Thursday, August 25, 2016

Fun with typewriters!

A few years ago I visited a large resale shop with my daughter, Nila, who became fascinated with an old, manual typewriter. She took it up to the front desk and asked the clerk if she could try it. The clerk gave Nila a piece of paper to put in the roller. As she began to peck at the keys, another shopper about my age reminisced about using a typewriter at her job.

As Nila started to get the hang of how hard to press the keys, she got to the right margin of the paper and heard the "ding," of the typewriter bell, signaling to manually move the roller to the next line. To her, the sound was magical. Her eyes got wide as she said "Awesome!" The woman and I looked at each other and laughed.

Nila then pressed the metal bar on the left side of the machine to push the roller to the right to begin again. She typed a few more lines and was hooked. She loved it so much she bought it and used it for several years. 

I was reminded of this story when I came across the video titled Typewriters in the 21st Century. Here's a link:


Write soon, (maybe on a typewriter?)

Mary



Friday, August 12, 2016

Send it out!

In part six of my four-part series on writing nonfiction, I want to offer some advice on sending your work to publishers, editors or agents.

To find a publisher for your writing, research the market. If it's a nonfiction book like mine, ("Strengthen Your Nonfiction Writing, published by High Hill Press") you need to decide if you want to have it published by an academic or commercial press. The first step is to go to the library or bookstore and find out who publishes the type of book you wrote because that publisher is more likely to publish another.

According to John McManus, assistant professor of U.S. military history at Missouri S&T, if you choose a university press, then find out if it is possible to access some kind of grant to subsidize that cost. For them, the scholarship may be important, so let them know how your book helps them enhance their academic standing. If it’s commercial, let them know how that book is going to make them money, and why is your story better than anything else out there.

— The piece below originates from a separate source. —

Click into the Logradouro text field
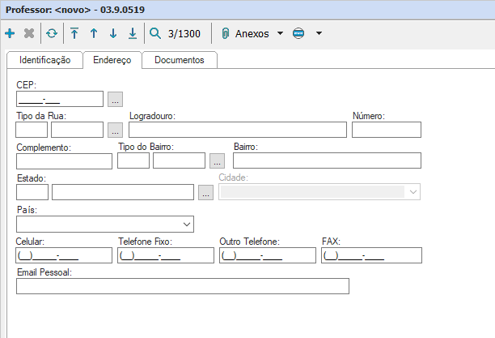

When sending a query letter or email, McManus said a couple of paragraphs should suffice. "Tell them why you are the right person to write this book," he said. "If the book is about MIAs, why you? What is your connection to the topic? Maybe your years of research gives readers a different slant." He also suggested naming the competition, and letting publishers know why we need another book like this. Provide information on why these books didn’t get done what you are going to do.

Also provide:
Overview - what’s the book about, maybe three pages
Author information, reviews for previous books, good blurbs, including fellow authors who may give endorsement blurbs
Reader Market (how many Google hits your topic gets)
Promotion - How are you willing to promote your book? Do you have a blog? Can you travel to book signings and conventions to speak?
Resources Needed to Complete the Book
Chapter outline with chapter titles
Sample Chapters - this is to entice them, it doesn’t have to be exactly what you turn in, but sometimes things change and it may not fit anymore.

Finally, keep in mind that anyone interested in publishing your book will probably need to defend that decision. Providing the information listed here might make it easier to persuade a committee or the publisher, who may, in turn, give your book the green light.

Write (and send it out) soon,

Mary

Tuesday, August 2, 2016

Two important questions

Never underestimate the ability of writers to put too much time and effort into research. When the information is overwhelming, the writer may become stuck because he or she doesn't know where or how to begin writing. Many writers develop a thesis (or the main idea they want to support). But often, writers don’t know exactly what is the most important idea.

Anyone can develop a thesis and main points in two easy steps.

Step 1: After reviewing their research, writers should ask themselves what they believe to be true. The answer to that question may be their thesis. If, after researching cars, I find that the 1968 Charger is the best muscle car ever made because that’s what all the experts told me, and I believe them, then that can be my thesis. Use a declarative statement (what you believe to be true). Use one idea or thought to keep it simple. Here are some other examples:

GiGi’s cafĂ© makes the best pies in town.

(Your home town) is the best (or worst) place to live.

Daniel Boone was a great frontiersman.

Getting an education is essential to getting ahead.

Honesty IS the best policy.

Florida beaches are the best.

The economy is improving.


Step 2: The next question is: Why do I believe that? Why is GiGi’s pie the best? Flakiest crust? Sweetest filling and lots of it? Biggest slices? Why do I believe getting an education is important? Why IS honesty the best policy? These are opinions that can be backed up with research.

Asking two questions (what do I believe to be true, and why do I believe it?) can serve as the basis for developing a chapter, article or nonfiction book.